PROMPT
Could you rewrite the items below, swapping every "screenshot" for "screen capture" and changing nothing else, with the pictures omitted from your answer?
*** LISTING
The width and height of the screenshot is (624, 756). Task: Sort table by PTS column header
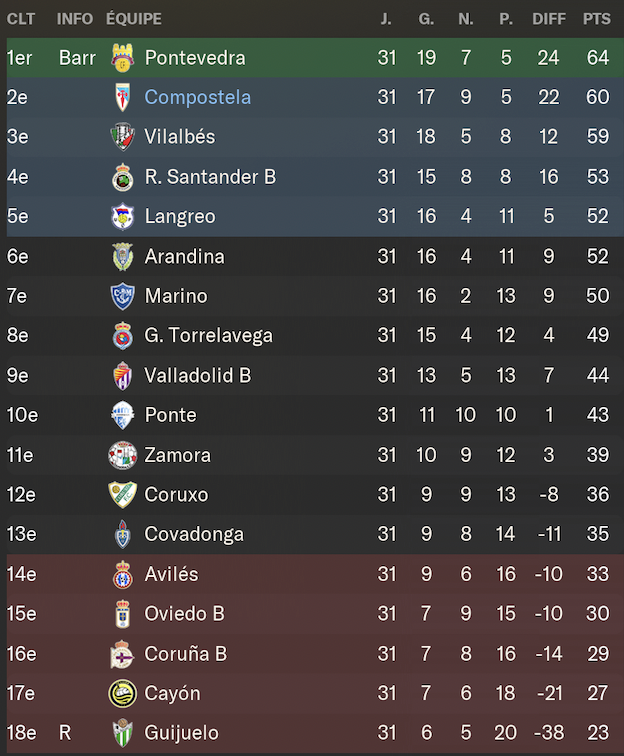597,19
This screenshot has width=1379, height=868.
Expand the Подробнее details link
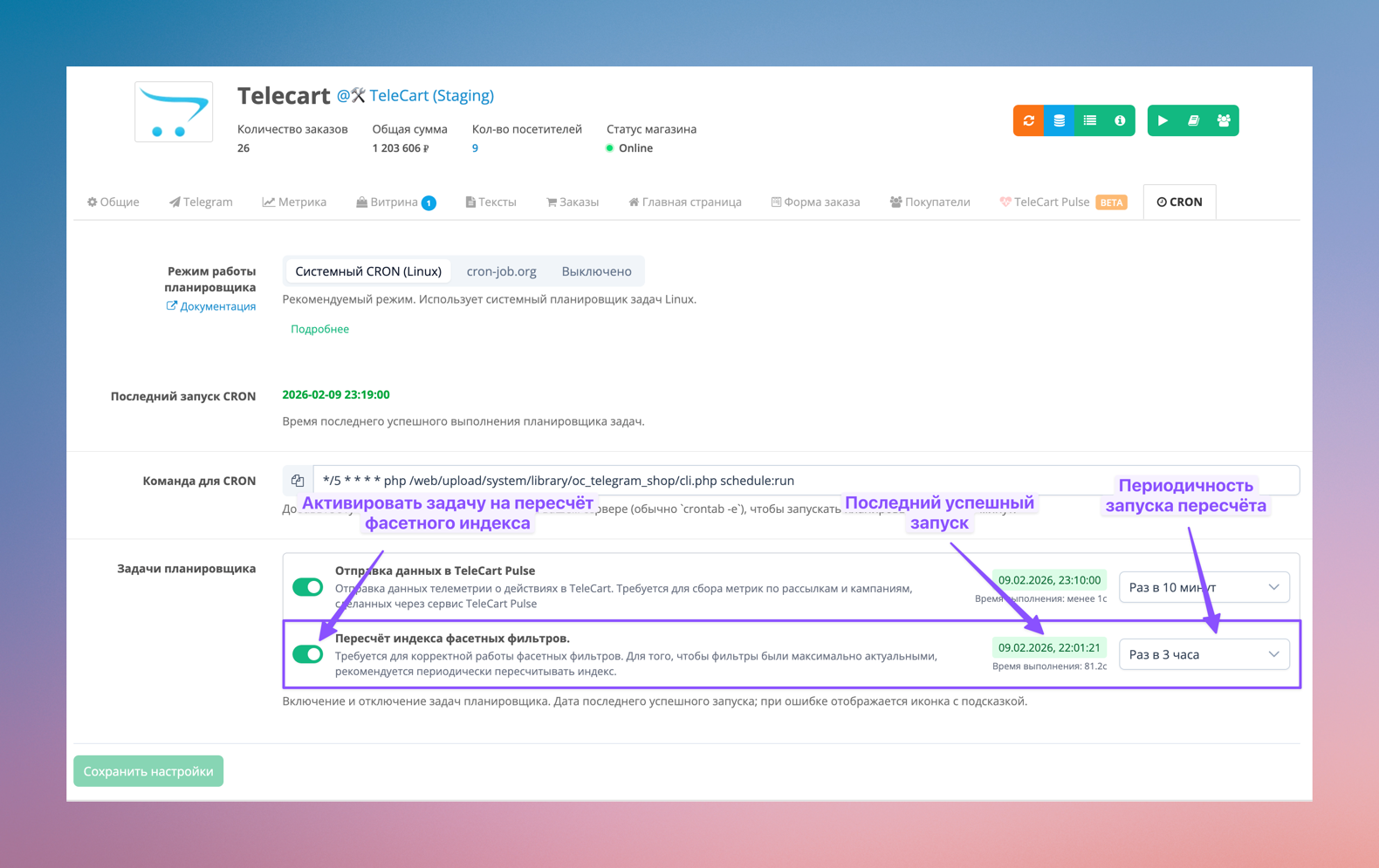tap(319, 329)
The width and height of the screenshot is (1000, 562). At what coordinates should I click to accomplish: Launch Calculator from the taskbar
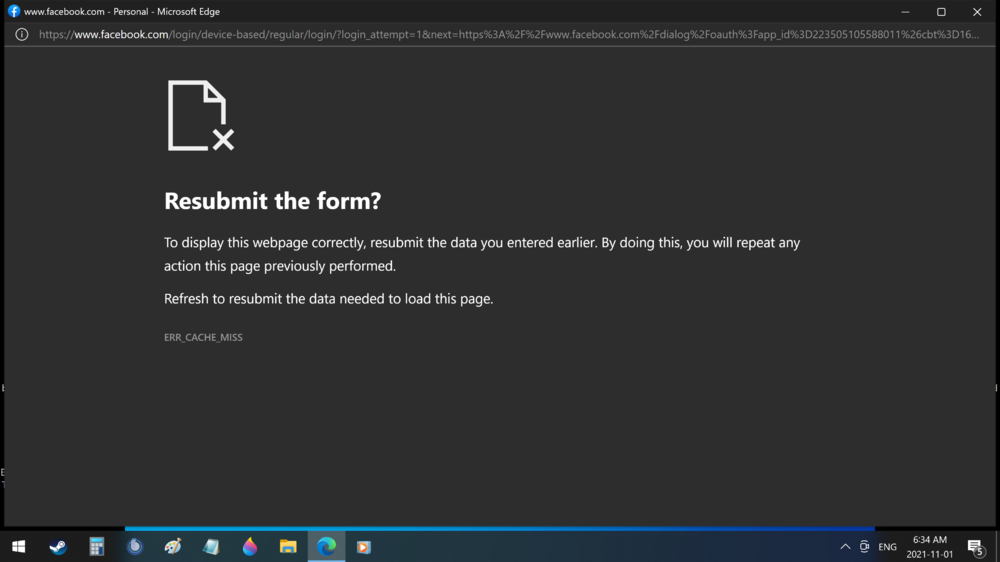97,547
******
THE RESULT
The width and height of the screen capture is (624, 756). Task: Sort table by PTS column header
597,19
This screen capture has width=1379, height=868.
Expand the Подробнее details link
tap(319, 329)
The width and height of the screen capture is (1000, 562). At what coordinates should I click to accomplish: Launch Calculator from the taskbar
97,547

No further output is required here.